Eventualmente optaré por publicar todas las susodichos dibujos, pero por lo pronto… me gustaría enfocarme en una particular historia: La del Aguacate.
La historia del aguacate tiene sus orígenes en un tiempo en que unos amigos y yo éramos muy fanáticos de gritar pendejada y media, específicamente sonidos de ‘ninjas‘ — como WARATAAAAAAAA — y, coincide con que les estaba relatando a mis amigos un incidente en una clase de mi concentración de Polímeros, llamada ‘Envases y Embalajes en el Área de Alimentos’.
Sucede que, al principio del curso, nos habían encargado investigar acerca de los alimentos perecederos… mi equipo y yo escogimos al aguacate. Al investigar acerca del origen etimológico de ‘aguacate’, descubrí que antes le llamaban avocado, pero dejaron de hacerlo porque se parecía mucho a ‘abogado’; entonces, en su infinita sabiduría, nuestros antecesores optaron por utilizar una palabra derivada del náhuatl — ‘ahuacatl‘ — que significa ‘testículo’… y es por eso que hoy en día llamamos de esa manera a la deliciosa fruta… por su semejanza al ahuacatl.

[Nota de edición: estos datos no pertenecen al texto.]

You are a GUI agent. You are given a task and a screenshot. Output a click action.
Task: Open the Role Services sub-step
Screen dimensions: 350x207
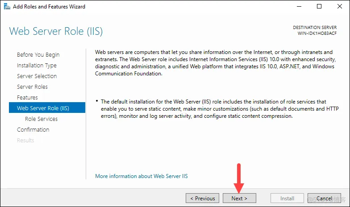[41, 119]
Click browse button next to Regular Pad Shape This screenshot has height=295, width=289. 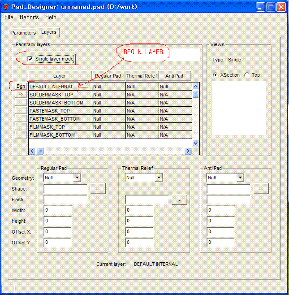98,189
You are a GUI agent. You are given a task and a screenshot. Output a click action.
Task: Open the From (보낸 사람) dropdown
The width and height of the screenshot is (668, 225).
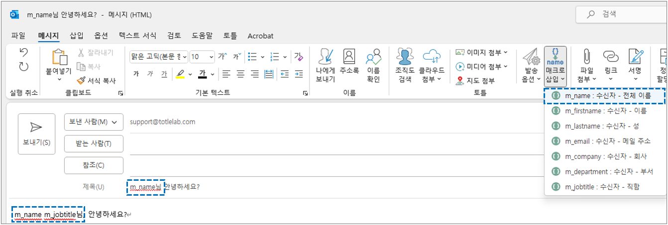(94, 122)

Resulta que cuando yo estaba exponiendo ante la clase, estaba hablando acerca de la madurez del aguacate. Hablé acerca de la vulnerabilidad de los aguacates al frío y otras cosas; pero, repentinamente, la maestra me interrumpe y le dice al salón:
“La mejor manera para determinar la madurez del aguacate es…” — y, haciendo un gesto con su mano derecha como si estuviese estrujando, e inclusive encajándole las uñas, al pobre ahuacátl — “¡LA FIRMEZA!“
Cuando terminé el relato de la anécdota a mis amigos estábamos todos atacados de la risa… y desde aquel día, todos hemos tenido una interesante percepción y reverencia por el aguacate.